• WHAT YOU ARE ASKED TO DO:
Whenever the word "project" turns up in a line below, that line should be copied.

(Pixel coordinate grounding data)
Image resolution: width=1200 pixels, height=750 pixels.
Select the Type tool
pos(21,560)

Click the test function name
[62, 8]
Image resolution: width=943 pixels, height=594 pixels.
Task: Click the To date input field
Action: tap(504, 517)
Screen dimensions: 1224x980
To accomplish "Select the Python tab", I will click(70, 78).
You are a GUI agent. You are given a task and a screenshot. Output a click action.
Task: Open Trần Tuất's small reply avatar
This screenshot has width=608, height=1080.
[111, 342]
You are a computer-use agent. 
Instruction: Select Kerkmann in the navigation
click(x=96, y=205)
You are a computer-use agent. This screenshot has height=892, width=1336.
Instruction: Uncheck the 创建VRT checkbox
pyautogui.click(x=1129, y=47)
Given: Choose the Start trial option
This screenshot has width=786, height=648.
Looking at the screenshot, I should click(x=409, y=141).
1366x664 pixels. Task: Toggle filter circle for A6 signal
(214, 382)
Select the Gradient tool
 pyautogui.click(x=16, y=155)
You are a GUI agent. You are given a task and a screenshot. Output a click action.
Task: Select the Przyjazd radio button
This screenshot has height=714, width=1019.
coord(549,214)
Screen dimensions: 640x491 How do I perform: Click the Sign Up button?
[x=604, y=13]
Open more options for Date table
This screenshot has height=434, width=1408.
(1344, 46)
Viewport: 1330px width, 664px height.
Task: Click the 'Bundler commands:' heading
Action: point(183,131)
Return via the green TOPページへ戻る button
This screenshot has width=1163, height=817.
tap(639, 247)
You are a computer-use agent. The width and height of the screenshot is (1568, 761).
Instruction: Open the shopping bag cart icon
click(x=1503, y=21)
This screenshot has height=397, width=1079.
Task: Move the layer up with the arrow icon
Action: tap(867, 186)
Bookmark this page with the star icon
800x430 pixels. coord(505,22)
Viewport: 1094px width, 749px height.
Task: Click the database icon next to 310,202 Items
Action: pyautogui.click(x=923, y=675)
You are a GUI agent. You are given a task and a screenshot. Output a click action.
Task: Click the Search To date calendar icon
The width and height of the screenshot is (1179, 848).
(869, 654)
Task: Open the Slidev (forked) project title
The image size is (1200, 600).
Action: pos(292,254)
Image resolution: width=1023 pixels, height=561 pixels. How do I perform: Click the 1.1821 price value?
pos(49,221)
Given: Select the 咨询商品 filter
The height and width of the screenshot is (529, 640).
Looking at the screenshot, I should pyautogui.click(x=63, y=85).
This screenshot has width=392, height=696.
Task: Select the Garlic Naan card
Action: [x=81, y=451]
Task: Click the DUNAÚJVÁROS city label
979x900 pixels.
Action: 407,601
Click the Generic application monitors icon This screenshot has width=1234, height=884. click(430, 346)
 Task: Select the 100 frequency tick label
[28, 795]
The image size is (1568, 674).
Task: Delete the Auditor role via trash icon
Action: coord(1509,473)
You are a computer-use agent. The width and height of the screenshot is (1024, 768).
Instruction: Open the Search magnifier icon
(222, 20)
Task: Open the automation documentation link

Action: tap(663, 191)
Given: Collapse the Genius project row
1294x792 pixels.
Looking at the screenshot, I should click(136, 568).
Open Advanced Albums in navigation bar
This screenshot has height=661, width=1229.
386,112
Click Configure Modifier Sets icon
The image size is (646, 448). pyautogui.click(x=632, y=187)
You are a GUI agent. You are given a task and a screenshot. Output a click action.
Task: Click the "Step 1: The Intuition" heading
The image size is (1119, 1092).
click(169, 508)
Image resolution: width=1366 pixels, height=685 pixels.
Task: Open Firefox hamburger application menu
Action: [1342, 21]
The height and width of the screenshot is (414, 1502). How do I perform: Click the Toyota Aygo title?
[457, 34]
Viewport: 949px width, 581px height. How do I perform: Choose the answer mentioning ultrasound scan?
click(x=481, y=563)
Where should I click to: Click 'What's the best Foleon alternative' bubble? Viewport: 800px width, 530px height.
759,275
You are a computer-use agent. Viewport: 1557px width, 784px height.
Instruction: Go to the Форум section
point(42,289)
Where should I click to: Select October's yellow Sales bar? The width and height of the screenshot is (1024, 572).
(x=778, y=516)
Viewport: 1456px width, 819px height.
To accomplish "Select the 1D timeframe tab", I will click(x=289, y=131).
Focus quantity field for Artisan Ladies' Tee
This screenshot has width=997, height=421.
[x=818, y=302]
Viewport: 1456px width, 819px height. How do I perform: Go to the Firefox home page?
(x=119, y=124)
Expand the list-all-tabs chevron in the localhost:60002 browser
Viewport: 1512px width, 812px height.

• SOLUTION FOR THIS EXERCISE:
Task: Open the Slidev (forked) project title
Given: Collapse the Genius project row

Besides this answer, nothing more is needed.